I can't see the attachment yet, but finding the area between two curves is easy. The easiest way to do it is to subtract the area under the lower curve from the area under the upper curve.

If you did it in one integral, you could set up the limits of integration from one curve to the other.

suspenc3

eaboujaoudeh

for isentropic expansion and compression in ICEs we use the same principle u used to find the first 2 works.
we use : W= (PoVo-PoVo/4)/(1-k) k=Cp/Cv. for isentropic adiabatic compression or expansion.

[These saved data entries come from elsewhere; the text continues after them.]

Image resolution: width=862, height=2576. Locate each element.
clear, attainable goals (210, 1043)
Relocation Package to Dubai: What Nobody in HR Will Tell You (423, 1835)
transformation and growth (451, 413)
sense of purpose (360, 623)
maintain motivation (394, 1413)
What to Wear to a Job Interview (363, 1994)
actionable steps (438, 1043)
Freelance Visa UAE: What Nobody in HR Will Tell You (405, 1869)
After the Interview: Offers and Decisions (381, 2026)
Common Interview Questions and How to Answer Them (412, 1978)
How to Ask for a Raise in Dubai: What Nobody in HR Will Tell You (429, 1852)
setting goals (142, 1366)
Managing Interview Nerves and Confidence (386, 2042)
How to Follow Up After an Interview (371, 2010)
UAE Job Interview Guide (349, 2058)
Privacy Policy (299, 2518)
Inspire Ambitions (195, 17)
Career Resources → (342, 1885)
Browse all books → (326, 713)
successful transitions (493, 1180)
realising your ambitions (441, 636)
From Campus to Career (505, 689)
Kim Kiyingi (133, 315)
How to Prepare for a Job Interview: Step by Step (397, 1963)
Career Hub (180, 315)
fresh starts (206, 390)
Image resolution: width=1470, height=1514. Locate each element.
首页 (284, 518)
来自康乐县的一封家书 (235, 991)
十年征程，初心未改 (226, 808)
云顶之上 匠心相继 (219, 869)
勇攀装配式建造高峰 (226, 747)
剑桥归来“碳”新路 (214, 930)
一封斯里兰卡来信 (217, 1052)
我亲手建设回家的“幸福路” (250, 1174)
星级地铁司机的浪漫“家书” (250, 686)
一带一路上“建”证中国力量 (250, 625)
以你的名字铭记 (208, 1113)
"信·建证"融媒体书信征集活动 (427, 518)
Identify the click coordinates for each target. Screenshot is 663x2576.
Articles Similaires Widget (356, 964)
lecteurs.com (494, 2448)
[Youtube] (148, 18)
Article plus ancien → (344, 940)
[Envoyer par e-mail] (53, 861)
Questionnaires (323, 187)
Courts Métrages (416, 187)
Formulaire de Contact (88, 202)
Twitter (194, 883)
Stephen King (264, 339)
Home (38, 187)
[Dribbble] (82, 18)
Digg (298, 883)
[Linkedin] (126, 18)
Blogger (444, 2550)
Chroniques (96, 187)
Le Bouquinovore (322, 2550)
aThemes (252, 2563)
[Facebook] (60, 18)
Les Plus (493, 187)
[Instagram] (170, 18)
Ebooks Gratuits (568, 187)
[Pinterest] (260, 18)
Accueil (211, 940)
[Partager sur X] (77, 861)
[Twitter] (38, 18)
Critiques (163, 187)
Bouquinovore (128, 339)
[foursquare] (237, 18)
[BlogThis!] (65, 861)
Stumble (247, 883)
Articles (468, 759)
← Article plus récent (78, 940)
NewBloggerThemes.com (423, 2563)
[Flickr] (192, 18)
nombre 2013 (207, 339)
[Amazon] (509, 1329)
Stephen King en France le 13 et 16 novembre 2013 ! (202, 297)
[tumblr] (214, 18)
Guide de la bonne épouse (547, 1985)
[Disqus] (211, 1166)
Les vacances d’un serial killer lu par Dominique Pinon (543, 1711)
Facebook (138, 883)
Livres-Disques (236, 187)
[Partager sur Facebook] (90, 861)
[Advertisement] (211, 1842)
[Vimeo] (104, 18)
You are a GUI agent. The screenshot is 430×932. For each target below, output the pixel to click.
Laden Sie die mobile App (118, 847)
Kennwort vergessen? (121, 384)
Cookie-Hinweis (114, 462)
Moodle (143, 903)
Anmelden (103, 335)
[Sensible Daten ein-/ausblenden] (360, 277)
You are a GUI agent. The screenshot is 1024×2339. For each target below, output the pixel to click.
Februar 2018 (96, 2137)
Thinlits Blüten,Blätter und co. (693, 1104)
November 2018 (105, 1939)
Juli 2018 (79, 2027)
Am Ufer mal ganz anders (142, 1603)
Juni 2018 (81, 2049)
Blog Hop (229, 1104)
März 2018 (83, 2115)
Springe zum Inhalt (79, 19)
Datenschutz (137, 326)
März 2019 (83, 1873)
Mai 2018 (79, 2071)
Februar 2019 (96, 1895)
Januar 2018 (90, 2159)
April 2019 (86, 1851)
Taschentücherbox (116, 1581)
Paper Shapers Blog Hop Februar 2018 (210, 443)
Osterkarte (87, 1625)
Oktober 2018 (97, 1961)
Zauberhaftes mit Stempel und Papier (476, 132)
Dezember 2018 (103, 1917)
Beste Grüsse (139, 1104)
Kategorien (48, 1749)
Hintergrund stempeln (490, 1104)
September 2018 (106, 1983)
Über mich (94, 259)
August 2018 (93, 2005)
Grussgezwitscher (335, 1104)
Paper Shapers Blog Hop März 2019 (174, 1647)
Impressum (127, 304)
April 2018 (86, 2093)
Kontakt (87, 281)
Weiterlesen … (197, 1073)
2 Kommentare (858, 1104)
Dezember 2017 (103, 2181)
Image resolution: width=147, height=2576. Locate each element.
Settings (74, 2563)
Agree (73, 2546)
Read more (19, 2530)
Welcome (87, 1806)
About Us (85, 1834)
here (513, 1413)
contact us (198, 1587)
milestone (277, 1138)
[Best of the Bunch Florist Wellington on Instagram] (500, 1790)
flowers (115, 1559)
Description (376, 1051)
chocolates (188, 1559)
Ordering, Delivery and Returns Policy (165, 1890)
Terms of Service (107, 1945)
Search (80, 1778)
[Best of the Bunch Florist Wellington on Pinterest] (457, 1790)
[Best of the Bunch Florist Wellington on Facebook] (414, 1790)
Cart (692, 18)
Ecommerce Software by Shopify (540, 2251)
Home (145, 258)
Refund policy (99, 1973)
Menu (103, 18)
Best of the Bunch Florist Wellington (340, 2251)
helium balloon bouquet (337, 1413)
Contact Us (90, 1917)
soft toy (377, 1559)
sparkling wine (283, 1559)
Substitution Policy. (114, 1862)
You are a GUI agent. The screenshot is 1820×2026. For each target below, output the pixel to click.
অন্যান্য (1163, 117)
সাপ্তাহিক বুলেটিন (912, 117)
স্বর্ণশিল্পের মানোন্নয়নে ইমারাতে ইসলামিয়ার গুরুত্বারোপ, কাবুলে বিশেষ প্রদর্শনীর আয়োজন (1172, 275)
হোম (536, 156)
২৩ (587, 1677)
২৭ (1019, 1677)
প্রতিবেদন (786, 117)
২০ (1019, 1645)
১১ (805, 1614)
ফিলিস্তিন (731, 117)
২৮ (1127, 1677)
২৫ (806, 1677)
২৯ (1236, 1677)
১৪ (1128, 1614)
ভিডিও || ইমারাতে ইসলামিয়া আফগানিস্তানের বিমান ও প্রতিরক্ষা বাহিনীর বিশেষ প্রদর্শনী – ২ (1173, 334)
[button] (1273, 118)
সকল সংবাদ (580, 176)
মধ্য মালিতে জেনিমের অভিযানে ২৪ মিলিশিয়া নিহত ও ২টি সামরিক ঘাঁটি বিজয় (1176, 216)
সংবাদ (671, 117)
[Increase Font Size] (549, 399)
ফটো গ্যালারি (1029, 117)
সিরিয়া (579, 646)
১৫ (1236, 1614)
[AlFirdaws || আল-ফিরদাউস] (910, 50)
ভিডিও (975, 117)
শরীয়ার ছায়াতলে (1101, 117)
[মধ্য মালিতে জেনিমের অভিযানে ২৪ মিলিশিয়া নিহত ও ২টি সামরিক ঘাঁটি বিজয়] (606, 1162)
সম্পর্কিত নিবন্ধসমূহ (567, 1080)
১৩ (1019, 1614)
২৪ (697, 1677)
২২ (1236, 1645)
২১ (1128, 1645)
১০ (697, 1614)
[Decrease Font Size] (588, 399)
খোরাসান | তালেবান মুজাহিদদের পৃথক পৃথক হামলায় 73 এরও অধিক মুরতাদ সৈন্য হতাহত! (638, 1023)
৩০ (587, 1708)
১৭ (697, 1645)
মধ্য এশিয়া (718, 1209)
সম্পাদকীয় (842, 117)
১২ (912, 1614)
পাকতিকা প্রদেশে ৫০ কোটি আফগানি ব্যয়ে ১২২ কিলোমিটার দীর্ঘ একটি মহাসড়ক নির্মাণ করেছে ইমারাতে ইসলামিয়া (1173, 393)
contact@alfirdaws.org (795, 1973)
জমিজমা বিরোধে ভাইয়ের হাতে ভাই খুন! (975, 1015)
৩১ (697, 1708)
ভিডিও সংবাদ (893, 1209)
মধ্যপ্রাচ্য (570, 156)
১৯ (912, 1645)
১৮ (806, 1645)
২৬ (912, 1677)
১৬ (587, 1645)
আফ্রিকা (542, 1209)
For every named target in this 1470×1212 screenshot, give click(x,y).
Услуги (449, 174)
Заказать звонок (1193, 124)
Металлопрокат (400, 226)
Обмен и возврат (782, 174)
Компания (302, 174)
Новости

How did u know the gas was monoatomic?

Andrew Mason

Where do you get this? It works for BC but not DA

Generally, for reversible adiabatic paths:

(1) [tex]W = K\frac{V_f^{1-\gamma} - V_i^{1-\gamma}}{1-\gamma}[/tex]

where [itex]K = PV^\gamma[/itex]

This is just the integral [itex]\int dW[/itex] where [itex]dW = dU = PdV = KV^{-\gamma}dV [/itex] (dQ=0)

Since for DA [itex]P_f = 32P_i[/itex] and [itex]V_f = V_i/8[/itex] the numerator in (1) is simply:

[tex]P_fV_f - P_iV_i = 32P_iV_i/8 - P_iV_i = 3P_iV_i[/tex]

for BC, [itex]P_f = P_i/32[/itex] and [itex]V_f = 8V_i[/itex] the numerator in (1) is simply:

[tex]P_fV_f - P_iV_i = 8P_iV_i/32 - P_iV_i = -3P_iV_i/4[/tex]

Apply the adiabatic condition [itex]PV^\gamma = constant[/itex] to one of the adiabatic paths and solve for [itex]\gamma[/itex].

AM

suspenc3

Thanks Andrew